Avec les voix de Johanna Rolshoven, Claire Lasseray, Hélène Fenouil et Léa Gendrillon. Montage par Justin Winkler. Les auteures remercient cordialement tous leurs interlocuteurs à Alger. Les noms de ces derniers ont été changés pour protéger leur intégrité.

 

Première diffusion en allemand dans Von Unten im Gespräch, Radio Helsinki, 20.3. 2020, https://cba.media/445573

Première diffusion en français, Mare Nostrum, Radio Zinzine-Aix, le 15 juillet 2021, https://www.radiozinzineaix.org/index.php/component/commedia/page/7489/7371/7489

 

Hirak !

 

Nous avons pris l’avion pour Alger après une visite de recherche à Tunis, le vendredi 10 mai 2019. Depuis l’aéroport Houari Boumedienne, un taxi nous conduit à nos quartiers dans la casbah d’Alger. Les embouteillages, un concert de klaxon contagieux accompagne la balade.

Depuis le 16 février, les Algériens et Algériennes descendent dans la rue. Ce mouvement, qui s’appelle « hirak » en langue arabe, exige une nouvelle politique, une nouvelle forme de gouvernement. Les Algériens demandent justice et participation. Comme dans beaucoup d’autres États d’Afrique et du Moyen-Orient sous régimes autoritaires qui ont été secoués par la décolonisation.

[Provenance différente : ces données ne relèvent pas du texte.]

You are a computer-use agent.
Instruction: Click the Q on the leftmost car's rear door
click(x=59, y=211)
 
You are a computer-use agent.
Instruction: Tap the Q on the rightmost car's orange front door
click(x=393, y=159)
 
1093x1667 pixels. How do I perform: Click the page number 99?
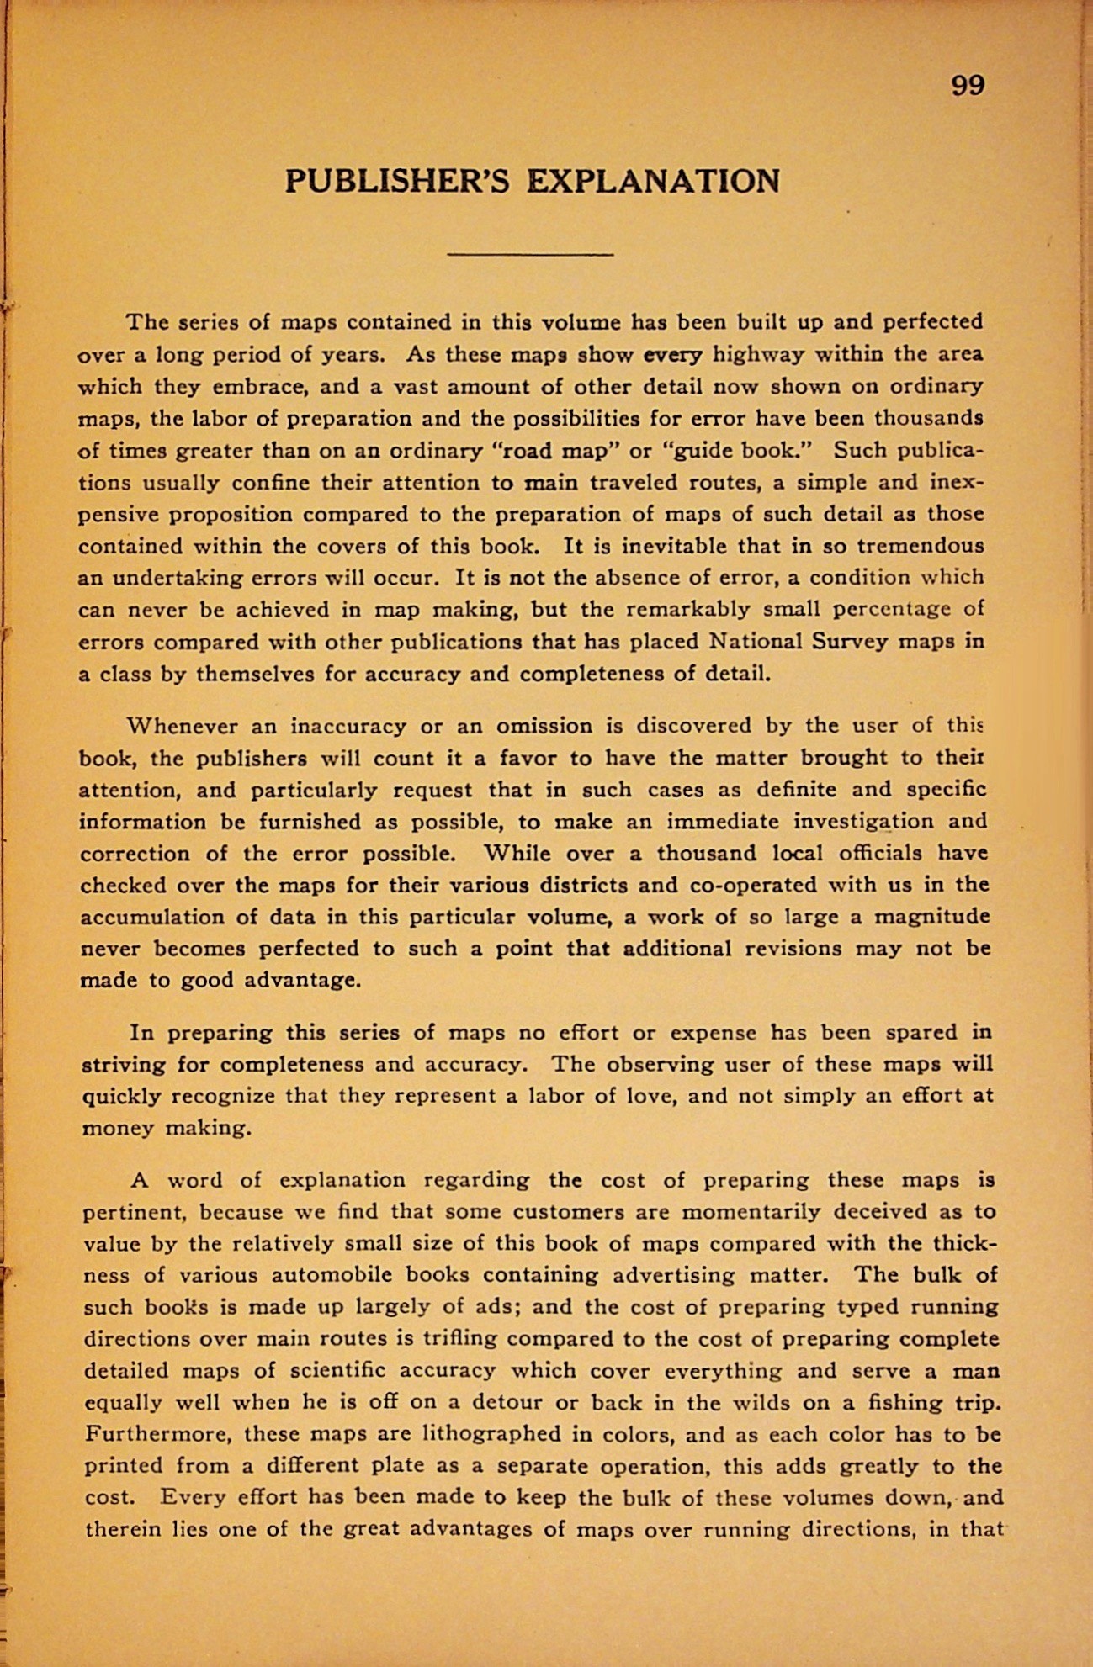(968, 85)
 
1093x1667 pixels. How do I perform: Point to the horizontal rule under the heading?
(530, 253)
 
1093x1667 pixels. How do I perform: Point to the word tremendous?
(920, 546)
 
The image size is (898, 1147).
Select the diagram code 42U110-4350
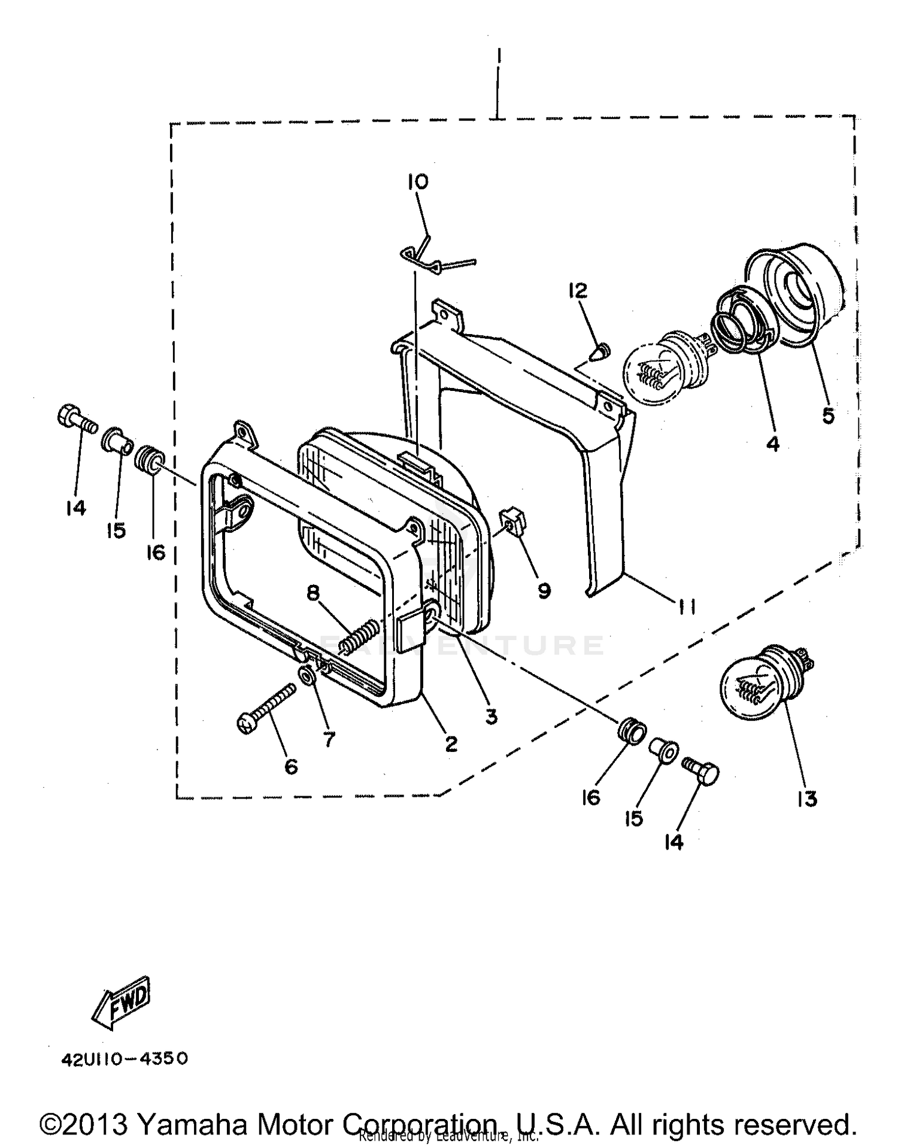click(x=125, y=1058)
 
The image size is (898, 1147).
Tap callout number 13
click(x=807, y=798)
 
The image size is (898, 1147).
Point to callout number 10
click(x=418, y=181)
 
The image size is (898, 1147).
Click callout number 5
click(x=828, y=414)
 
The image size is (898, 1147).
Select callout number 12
click(x=578, y=290)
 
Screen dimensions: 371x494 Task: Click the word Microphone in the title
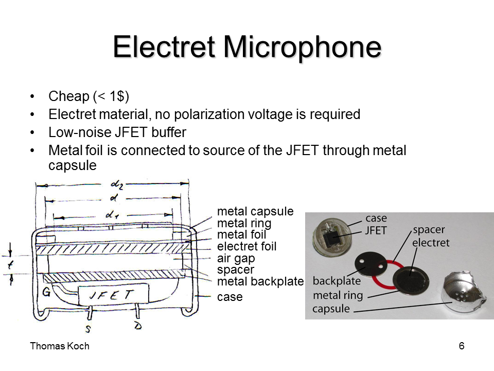coord(302,47)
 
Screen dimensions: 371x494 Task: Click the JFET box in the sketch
coord(113,295)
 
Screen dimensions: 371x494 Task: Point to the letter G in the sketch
coord(47,293)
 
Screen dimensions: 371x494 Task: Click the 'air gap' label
coord(236,258)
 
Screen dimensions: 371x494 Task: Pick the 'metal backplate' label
coord(260,281)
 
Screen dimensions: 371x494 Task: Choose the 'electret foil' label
coord(246,246)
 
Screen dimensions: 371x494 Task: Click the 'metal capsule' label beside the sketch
coord(255,211)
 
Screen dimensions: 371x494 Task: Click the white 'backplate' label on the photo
coord(336,281)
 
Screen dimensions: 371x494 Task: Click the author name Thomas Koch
coord(60,346)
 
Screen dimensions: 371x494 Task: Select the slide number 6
coord(461,346)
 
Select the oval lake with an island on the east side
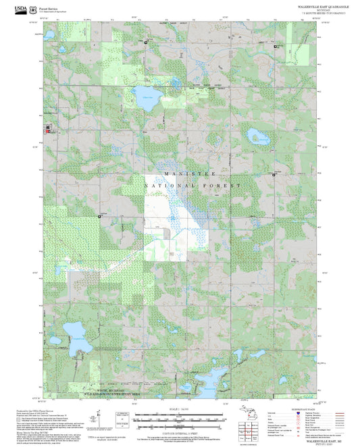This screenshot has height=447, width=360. coord(257,137)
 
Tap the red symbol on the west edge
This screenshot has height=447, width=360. coord(47,129)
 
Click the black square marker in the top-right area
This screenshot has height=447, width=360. coord(275,45)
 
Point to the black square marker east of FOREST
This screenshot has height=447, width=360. coord(273,174)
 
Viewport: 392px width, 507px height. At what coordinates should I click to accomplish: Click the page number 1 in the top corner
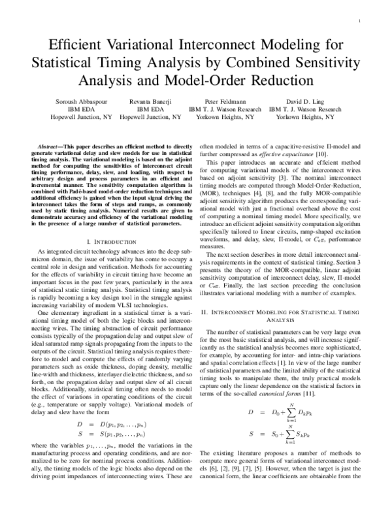(360, 22)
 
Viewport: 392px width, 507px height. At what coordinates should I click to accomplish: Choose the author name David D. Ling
(304, 102)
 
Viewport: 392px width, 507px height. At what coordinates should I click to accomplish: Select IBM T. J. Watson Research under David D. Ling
(304, 110)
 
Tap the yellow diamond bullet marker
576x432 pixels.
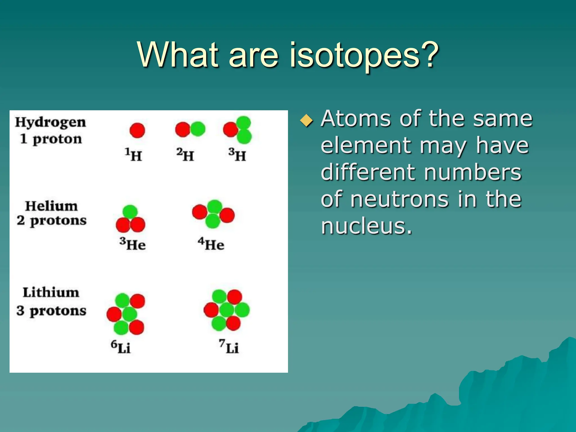coord(306,121)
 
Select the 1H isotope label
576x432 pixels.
coord(133,155)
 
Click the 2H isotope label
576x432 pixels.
coord(185,155)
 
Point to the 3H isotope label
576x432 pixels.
coord(237,155)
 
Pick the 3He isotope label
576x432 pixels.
coord(132,244)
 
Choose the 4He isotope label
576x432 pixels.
coord(211,244)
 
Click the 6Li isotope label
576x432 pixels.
coord(120,347)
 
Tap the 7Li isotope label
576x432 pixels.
coord(229,347)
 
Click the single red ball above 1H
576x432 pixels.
coord(137,130)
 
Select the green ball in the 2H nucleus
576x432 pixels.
coord(198,129)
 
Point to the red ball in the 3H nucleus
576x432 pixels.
coord(230,130)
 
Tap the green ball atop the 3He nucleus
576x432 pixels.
coord(130,212)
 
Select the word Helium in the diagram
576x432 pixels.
coord(51,206)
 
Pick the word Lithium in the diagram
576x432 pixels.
coord(51,292)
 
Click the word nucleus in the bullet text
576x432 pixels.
coord(366,226)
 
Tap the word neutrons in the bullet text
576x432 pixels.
coord(399,199)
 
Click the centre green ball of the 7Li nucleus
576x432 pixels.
coord(226,310)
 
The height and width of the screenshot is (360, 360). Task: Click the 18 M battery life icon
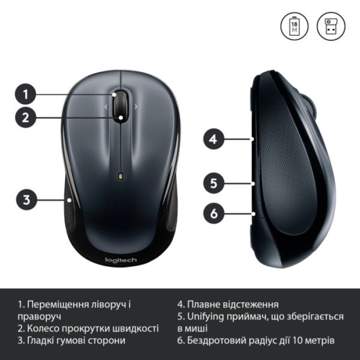click(294, 27)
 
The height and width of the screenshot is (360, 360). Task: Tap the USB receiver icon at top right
click(330, 27)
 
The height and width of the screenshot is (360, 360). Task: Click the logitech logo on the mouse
click(121, 260)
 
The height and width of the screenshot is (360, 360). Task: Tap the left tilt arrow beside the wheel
click(105, 107)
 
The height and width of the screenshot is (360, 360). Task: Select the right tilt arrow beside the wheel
click(136, 107)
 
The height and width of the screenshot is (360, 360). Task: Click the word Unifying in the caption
click(207, 316)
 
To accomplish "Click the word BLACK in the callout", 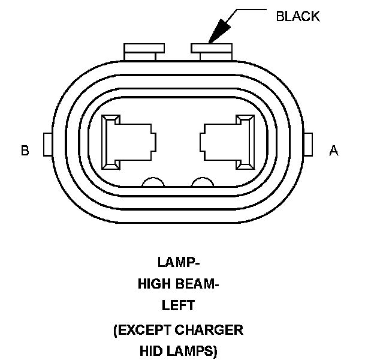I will [297, 17].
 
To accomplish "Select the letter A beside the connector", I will [334, 150].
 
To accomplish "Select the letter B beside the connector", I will [25, 150].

Nous entendons au passage des coups de klaxon. Nous observons visages des conducteurs et de leurs passagers, la plupart expriment la joie et l’exubérance, et le sentiment de liberté que l’état d’urgence transmet au pays. Mais aussi le déplaisirface aux contrôles de police à la sortie de la ville entraînant des embouteillages, et surtout la colère contre les autorités.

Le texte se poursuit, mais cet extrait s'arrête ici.